Upward Mobility in America Is Stagnant. Here's How Community College Helps Fix It.

04/01/2015 08:38 am ET | Updated May 31, 2015

One of the great things that makes America special is its national belief that the "rags to riches" tale can happen here. For generations, immigrants have streamed into the country, sometimes bringing only what they could carry, because they knew of the economic opportunity that America presented. No matter how poor they were in Italy, Russia, Ireland, Mexico, or China, immigrants have known for generations that no society presents as much economic opportunity as ours. I know this personally from my experiences growing up in an immigrant family from Puerto Rico. We lived in a tiny apartment in Brooklyn with multiple relatives. We didn't always have a lot, but we knew we had a future here. In time, I became a successful serial entrepreneur. I am living proof that the American Dream still exists.
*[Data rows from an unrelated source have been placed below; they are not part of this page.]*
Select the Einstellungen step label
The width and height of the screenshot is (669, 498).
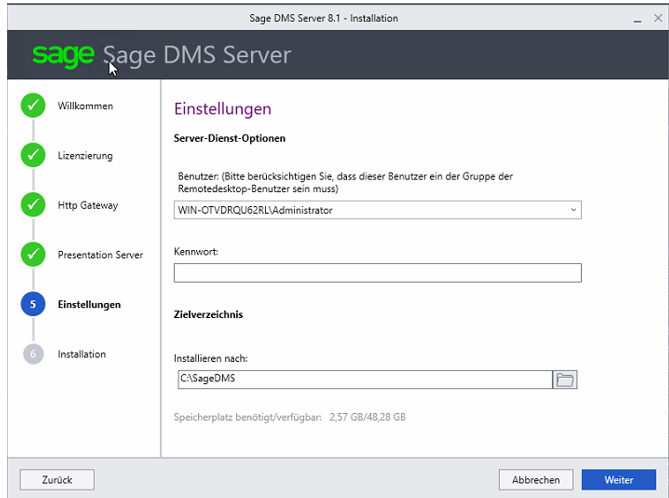[x=89, y=305]
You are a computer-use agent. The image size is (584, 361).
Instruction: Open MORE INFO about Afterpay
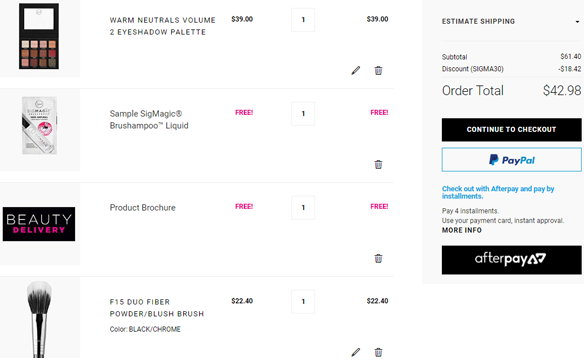(461, 230)
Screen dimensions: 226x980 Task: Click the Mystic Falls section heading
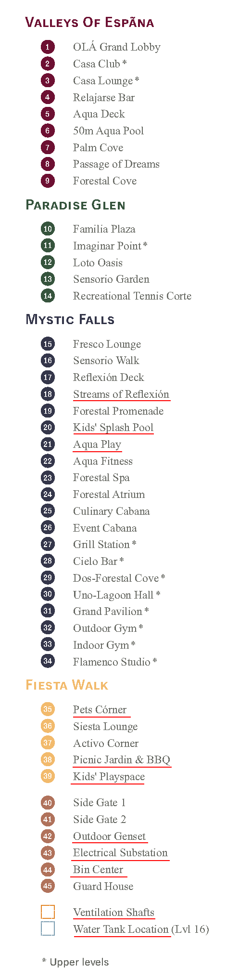(x=70, y=319)
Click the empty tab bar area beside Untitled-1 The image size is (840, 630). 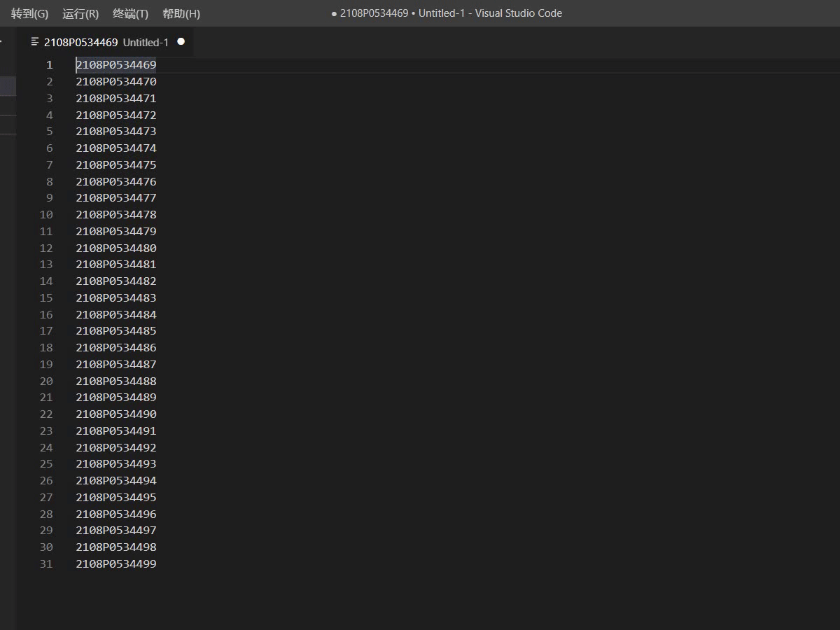pyautogui.click(x=490, y=42)
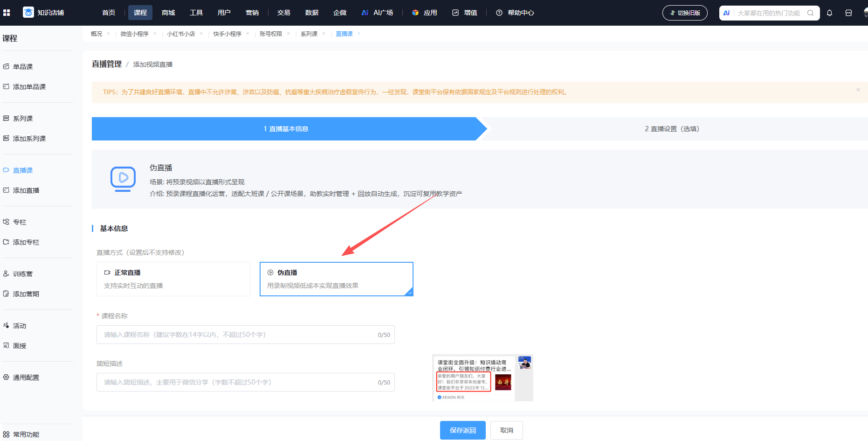Click the 课程名称 input field
868x441 pixels.
(246, 335)
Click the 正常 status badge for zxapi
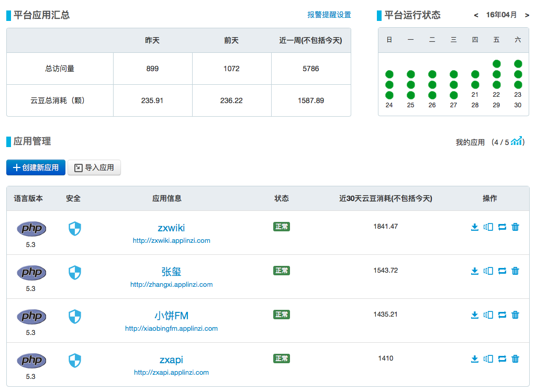The image size is (536, 392). 281,359

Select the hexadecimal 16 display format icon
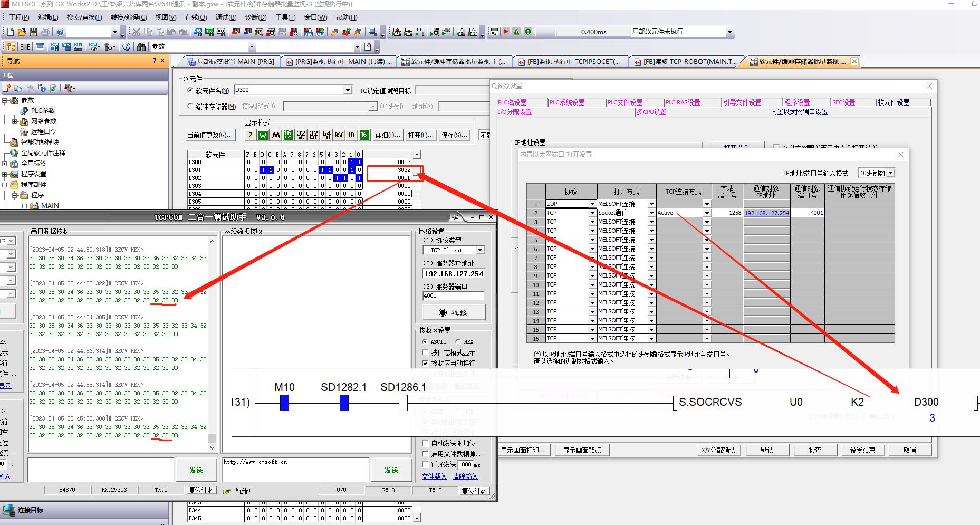tap(364, 135)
Unfortunately, many Americans are losing faith that the American Dream can still be achieved. A CNN poll from 2014 showed that 59% of Americans think the American Dream is unreachable, compared to 54% in 2006. Why do individuals have so much unbelief in their personal future?

One of the great causes of this pessimism is the stagnation of upward mobility. By upward mobility, I mean the potential for people to climb from the lower rungs of the economic ladder to the higher ones. This progression used to be a distinct feature of American life, but today it is less of a reality. One study even claims that if you're born poor today, you are as likely to stay poor as your grandparents were Another showed that half of people in the lowest income bracket were just as likely to be there 10 years later. Both Republicans and Democrats agree that the issue of stagnant mobility could be the most important to the 2016 Presidential election.
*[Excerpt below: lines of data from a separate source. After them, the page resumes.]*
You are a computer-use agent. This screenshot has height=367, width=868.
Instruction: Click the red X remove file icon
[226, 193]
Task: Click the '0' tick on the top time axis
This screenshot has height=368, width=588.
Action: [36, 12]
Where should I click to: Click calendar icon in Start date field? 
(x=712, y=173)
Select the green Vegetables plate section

The problem is real. So how do we fix it?

There are lots of pieces to the puzzle, but the largest component must be education. The correlation between income and education is very clear: the more you have, the more you (usually) make. Not only do we need to improve the quality of K-12 education, but equipping our students with strong skill sets in higher education is necessary as well. Unfortunately, higher education is one of the most expensive products in America: top-flight universities are rapidly heading toward a $70,000 per year price tag! The cost of higher education has restricted the ability of many lower-income individuals to obtain a college degree, and consequently, they haven't been able to ascend the ladder of higher income.

The incredible price increase of a four-year college degree means that a community college education is growing as a value proposition. Community colleges usually cost a good deal less in tuition than four-year colleges, and they place a greater emphasis on equipping their students with hard, workplace-relevant skills (accounting, nursing, IT, etc.) over less objective subjects like literature, psychology, or art (not that those are bad things). Unfortunately, many students in community college come from disadvantaged backgrounds, and need extra attention and guidance to succeed. What community colleges need now are greater numbers of guidance counselors, and better technological tools to help those counselors evaluate student progress and guide them toward sustainable career pathways.

President Obama's plan for free community college has a lot of promise for encouraging the kinds of economic mobility that the country needs.

People across the political spectrum might disagree on the causes of why mobility has stagnated, but it is obvious that more education, and especially a scaling up of community college education, should be part of the solution.